---- The data

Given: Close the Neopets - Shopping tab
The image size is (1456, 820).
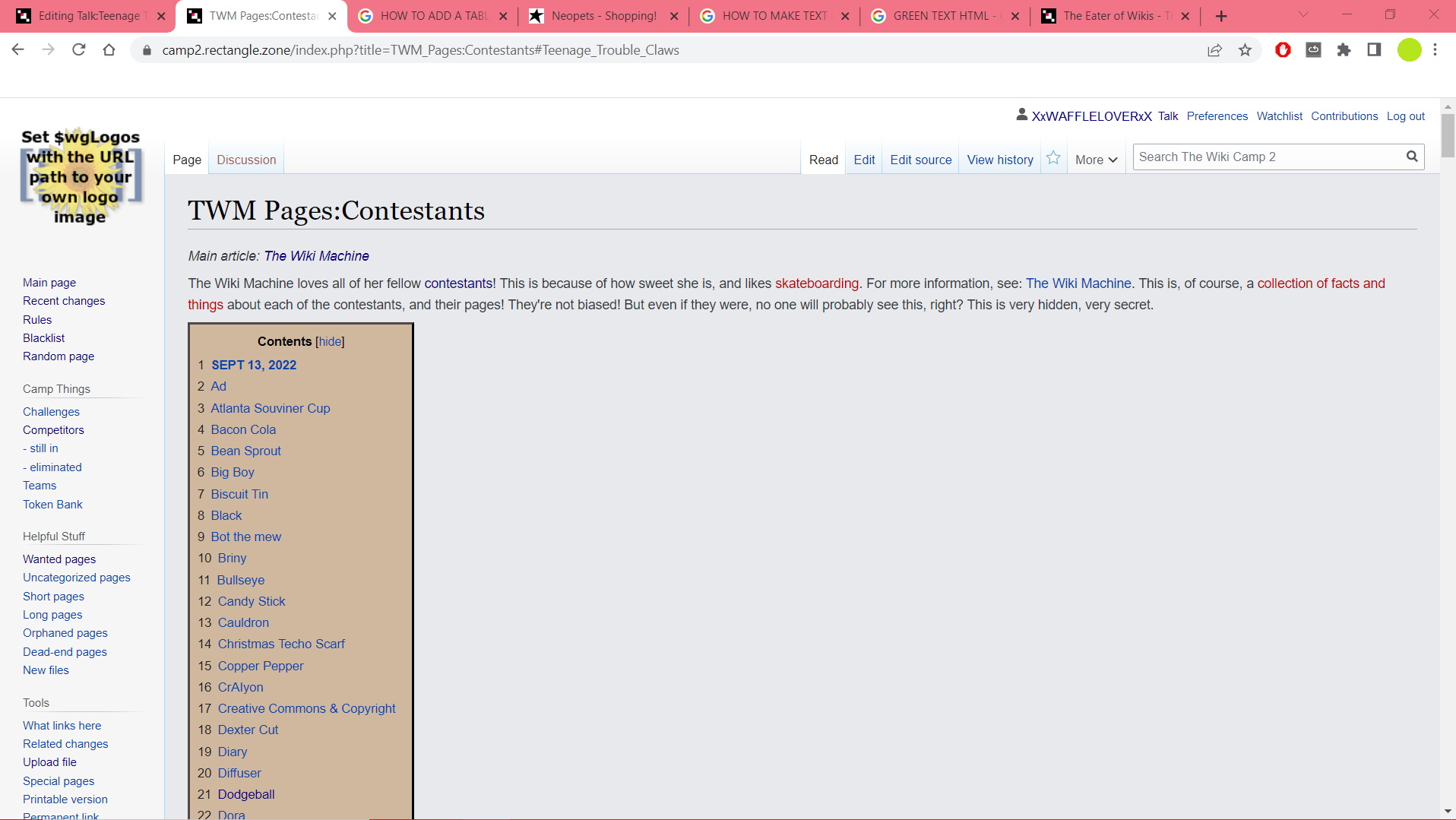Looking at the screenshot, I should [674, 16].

--------
---- The data

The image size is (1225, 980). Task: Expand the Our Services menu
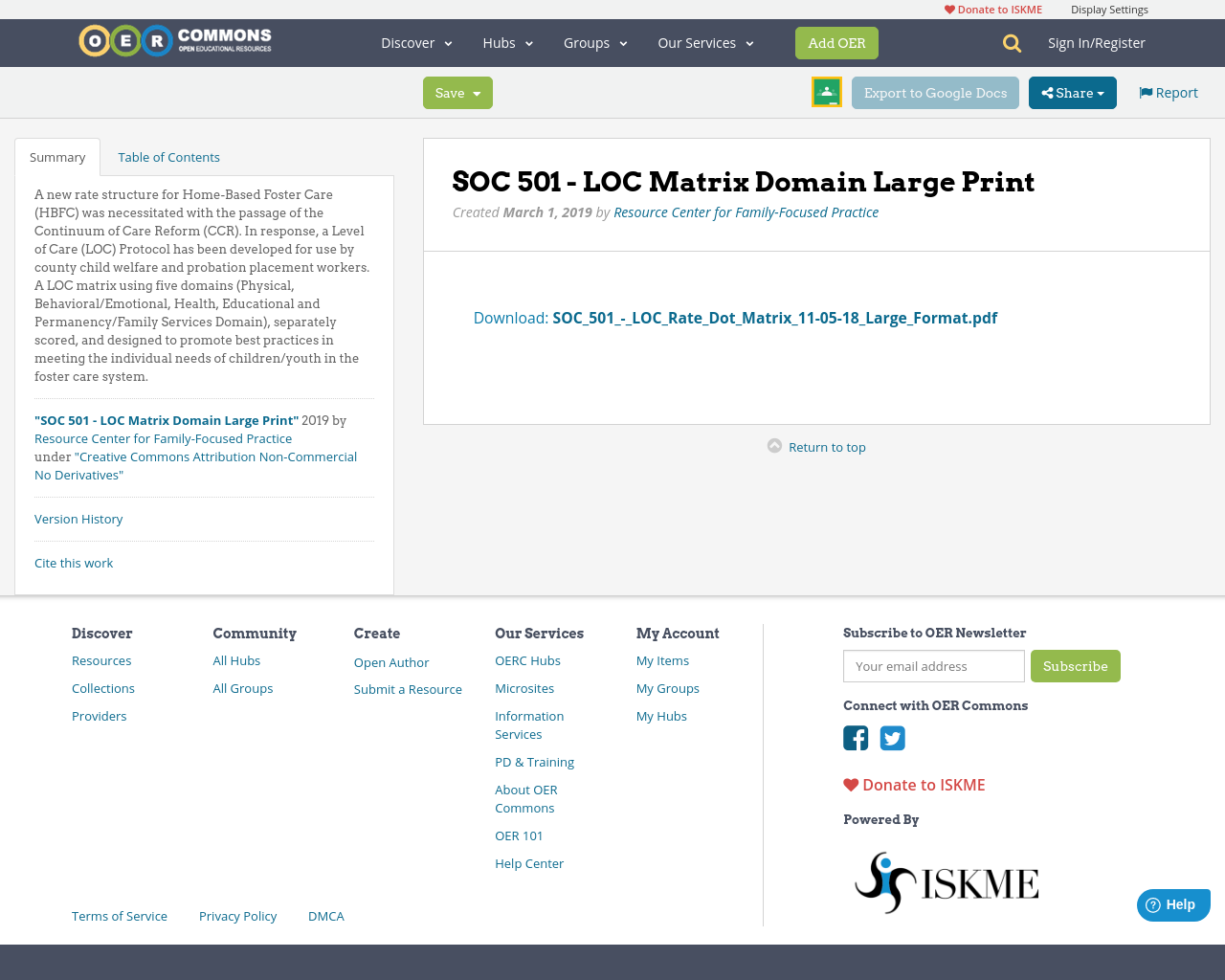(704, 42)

--------
---- The data

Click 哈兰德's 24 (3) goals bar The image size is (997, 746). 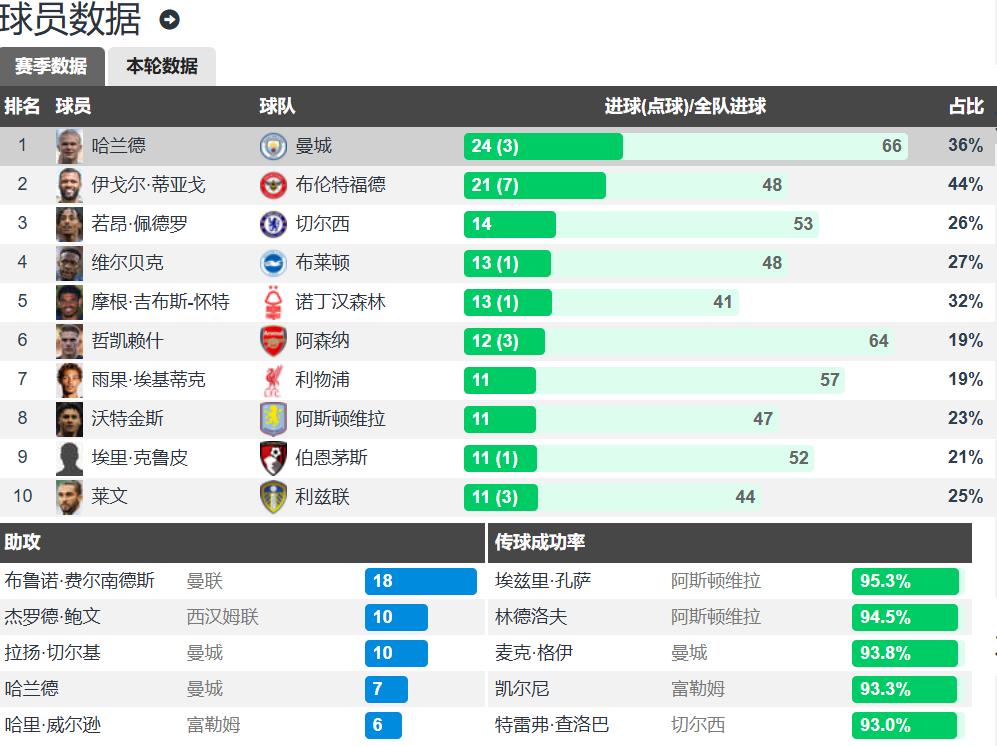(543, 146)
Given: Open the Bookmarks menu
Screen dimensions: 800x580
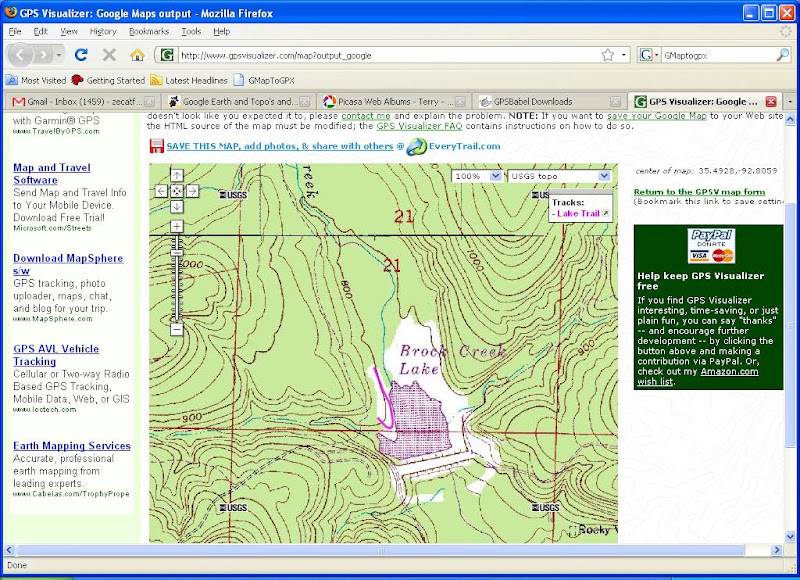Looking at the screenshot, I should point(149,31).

--------

_What is expected_
Tally the lines of the data that hold the string "Given". Answer with the number and nothing more.

_Output of the task_
2